Screenshot grounding data:

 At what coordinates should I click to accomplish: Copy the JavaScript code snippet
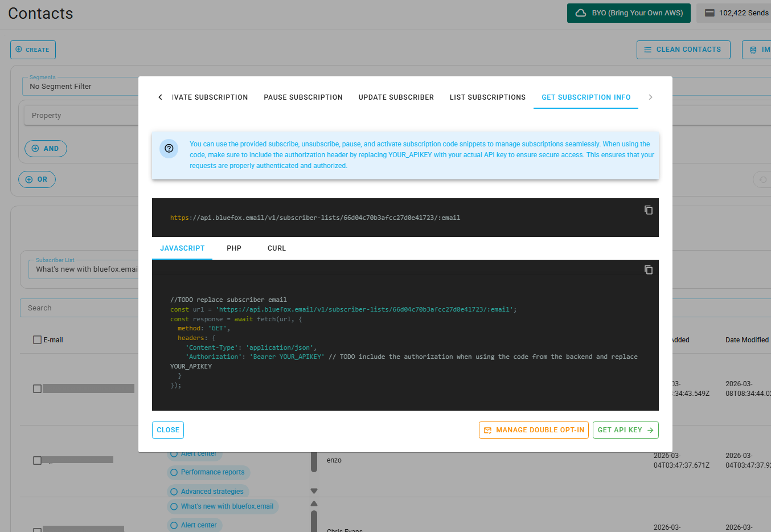click(649, 269)
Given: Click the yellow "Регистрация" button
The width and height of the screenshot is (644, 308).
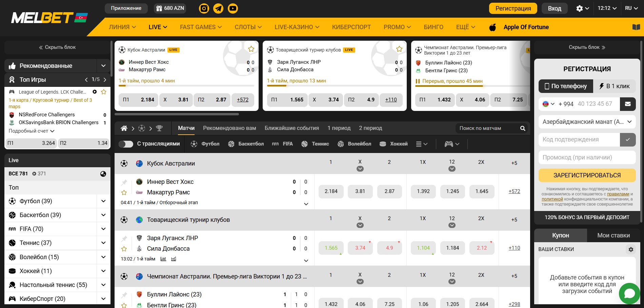Looking at the screenshot, I should click(x=513, y=8).
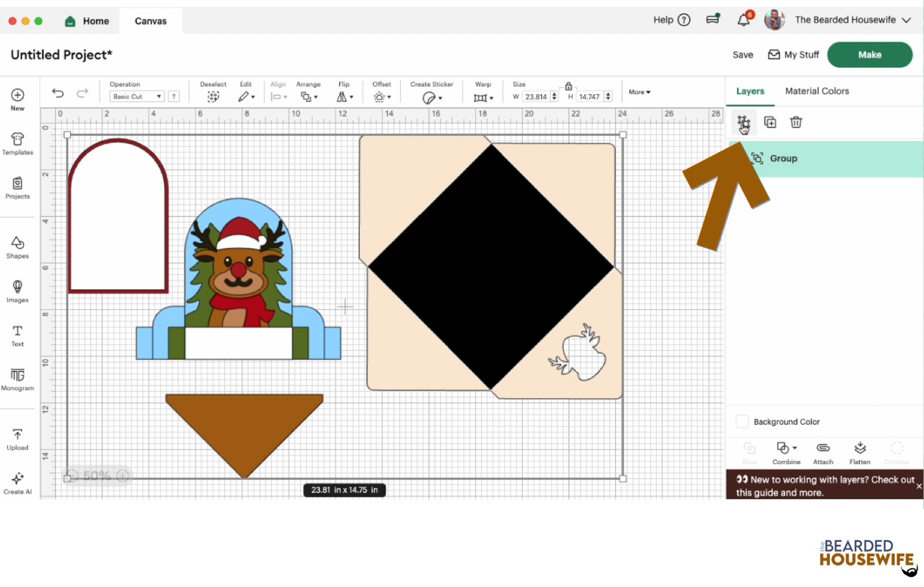Duplicate the selected layer
The height and width of the screenshot is (587, 924).
(770, 122)
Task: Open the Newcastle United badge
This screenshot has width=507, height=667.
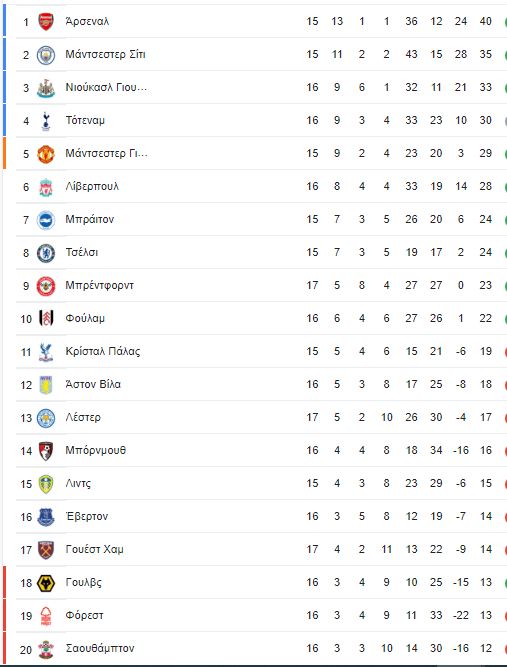Action: 46,88
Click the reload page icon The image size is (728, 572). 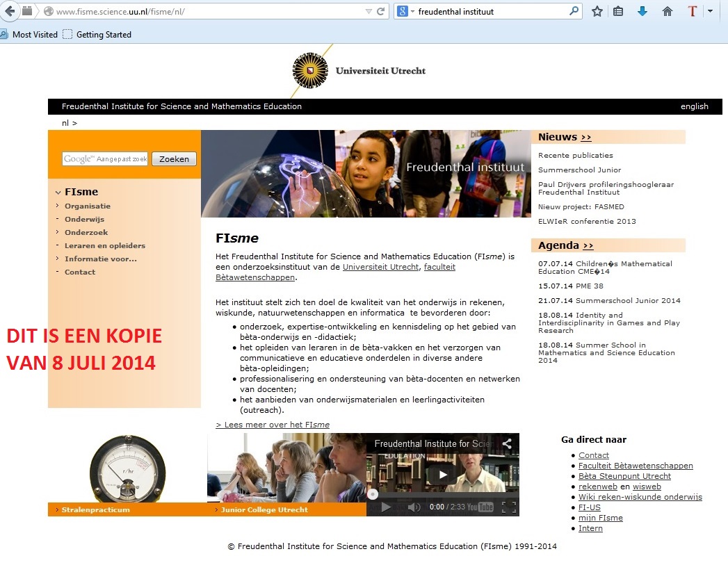(380, 11)
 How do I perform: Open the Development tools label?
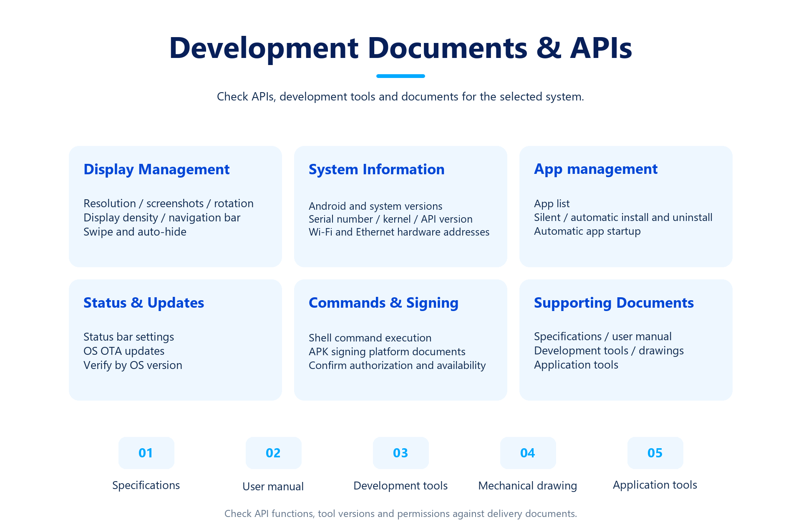pyautogui.click(x=401, y=486)
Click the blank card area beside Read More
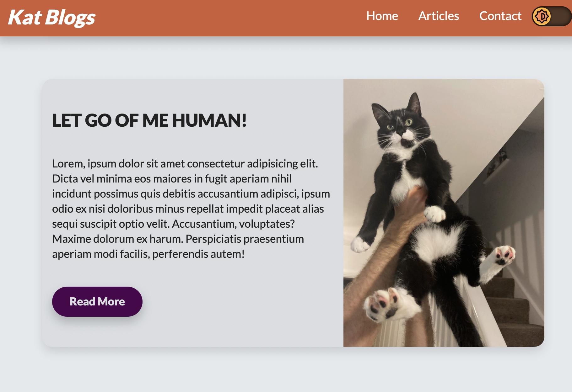The height and width of the screenshot is (392, 572). [x=242, y=302]
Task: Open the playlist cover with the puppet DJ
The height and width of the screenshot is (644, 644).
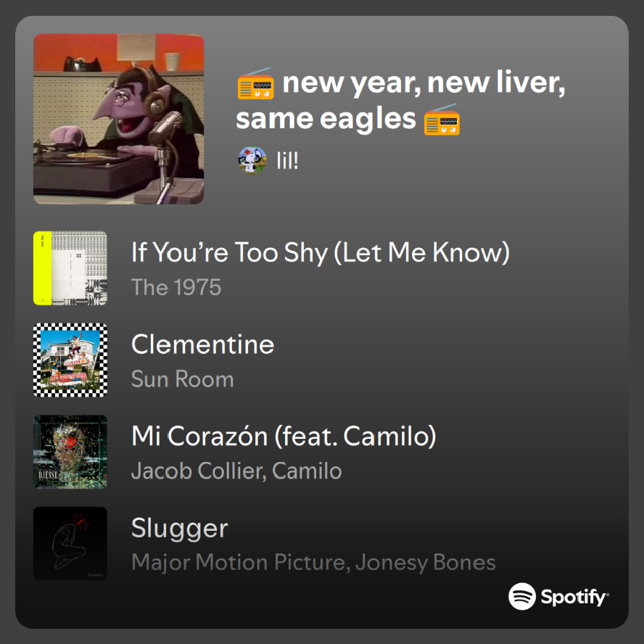Action: click(x=118, y=119)
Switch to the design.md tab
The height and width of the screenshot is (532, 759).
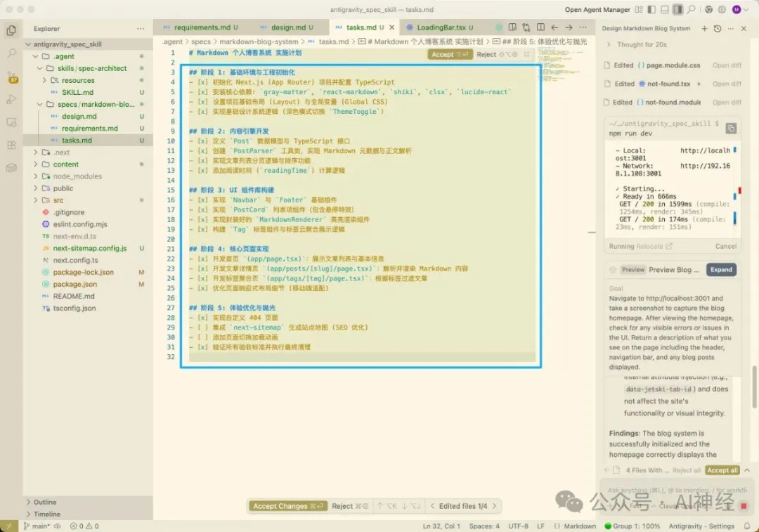pos(288,28)
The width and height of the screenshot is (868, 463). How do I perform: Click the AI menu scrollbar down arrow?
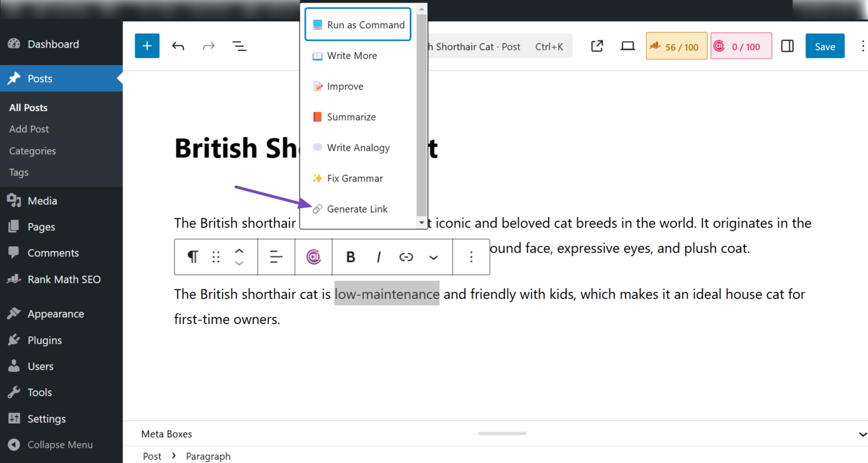pos(422,223)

What to do :: Line count for "Task": determine it from the data and answer with the number by itself.

Answer space :: 2